→ **Task details**: Present the following entries again, word for word and in full.

=-=-=

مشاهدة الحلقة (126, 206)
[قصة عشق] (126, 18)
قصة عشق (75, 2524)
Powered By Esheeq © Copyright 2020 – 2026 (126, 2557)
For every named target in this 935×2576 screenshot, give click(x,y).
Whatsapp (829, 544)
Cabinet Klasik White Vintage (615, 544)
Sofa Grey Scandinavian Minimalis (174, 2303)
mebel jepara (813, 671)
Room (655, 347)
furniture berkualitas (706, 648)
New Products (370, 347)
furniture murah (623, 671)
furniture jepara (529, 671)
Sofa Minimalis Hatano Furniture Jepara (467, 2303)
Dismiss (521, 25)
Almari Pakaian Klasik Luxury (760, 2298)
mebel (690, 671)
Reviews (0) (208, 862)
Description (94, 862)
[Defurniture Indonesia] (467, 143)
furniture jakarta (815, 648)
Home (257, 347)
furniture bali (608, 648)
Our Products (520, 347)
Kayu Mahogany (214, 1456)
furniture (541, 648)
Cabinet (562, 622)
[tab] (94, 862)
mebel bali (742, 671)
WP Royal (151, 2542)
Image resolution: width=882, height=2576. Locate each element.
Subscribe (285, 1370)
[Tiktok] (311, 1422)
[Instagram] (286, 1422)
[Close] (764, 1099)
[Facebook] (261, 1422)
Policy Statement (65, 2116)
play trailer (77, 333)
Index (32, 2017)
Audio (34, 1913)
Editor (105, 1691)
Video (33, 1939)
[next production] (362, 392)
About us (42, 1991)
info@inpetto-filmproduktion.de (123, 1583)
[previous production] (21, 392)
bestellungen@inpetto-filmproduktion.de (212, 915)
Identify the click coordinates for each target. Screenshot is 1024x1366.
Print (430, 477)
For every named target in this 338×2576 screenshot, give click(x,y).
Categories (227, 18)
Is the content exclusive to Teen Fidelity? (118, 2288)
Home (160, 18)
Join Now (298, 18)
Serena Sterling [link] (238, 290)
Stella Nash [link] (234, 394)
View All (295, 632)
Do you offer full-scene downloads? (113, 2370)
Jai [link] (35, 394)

=-=-=

→ **Task response**:
مشاهدة الحلقة (126, 206)
[قصة عشق] (126, 18)
قصة عشق (75, 2524)
Powered By Esheeq © Copyright 2020 – 2026 (126, 2557)
For every named target in this 935×2576 screenshot, give click(x,y).
Whatsapp (829, 544)
Cabinet Klasik White Vintage (615, 544)
Sofa Grey Scandinavian Minimalis (174, 2303)
mebel jepara (813, 671)
Room (655, 347)
furniture berkualitas (706, 648)
New Products (370, 347)
furniture murah (623, 671)
furniture jepara (529, 671)
Sofa Minimalis Hatano Furniture Jepara (467, 2303)
Dismiss (521, 25)
Almari Pakaian Klasik Luxury (760, 2298)
mebel (690, 671)
Reviews (0) (208, 862)
Description (94, 862)
[Defurniture Indonesia] (467, 143)
furniture jakarta (815, 648)
Home (257, 347)
furniture bali (608, 648)
Our Products (520, 347)
Kayu Mahogany (214, 1456)
furniture (541, 648)
Cabinet (562, 622)
[tab] (94, 862)
mebel bali (742, 671)
WP Royal (151, 2542)
Image resolution: width=882, height=2576. Locate each element.
Subscribe (285, 1370)
[Tiktok] (311, 1422)
[Instagram] (286, 1422)
[Close] (764, 1099)
[Facebook] (261, 1422)
Policy Statement (65, 2116)
play trailer (77, 333)
Index (32, 2017)
Audio (34, 1913)
Editor (105, 1691)
Video (33, 1939)
[next production] (362, 392)
About us (42, 1991)
info@inpetto-filmproduktion.de (123, 1583)
[previous production] (21, 392)
bestellungen@inpetto-filmproduktion.de (212, 915)
Identify the click coordinates for each target. Screenshot is 1024x1366.
Print (430, 477)
For every named target in this 338×2576 screenshot, give click(x,y).
Categories (227, 18)
Is the content exclusive to Teen Fidelity? (118, 2288)
Home (160, 18)
Join Now (298, 18)
Serena Sterling [link] (238, 290)
Stella Nash [link] (234, 394)
View All (295, 632)
Do you offer full-scene downloads? (113, 2370)
Jai [link] (35, 394)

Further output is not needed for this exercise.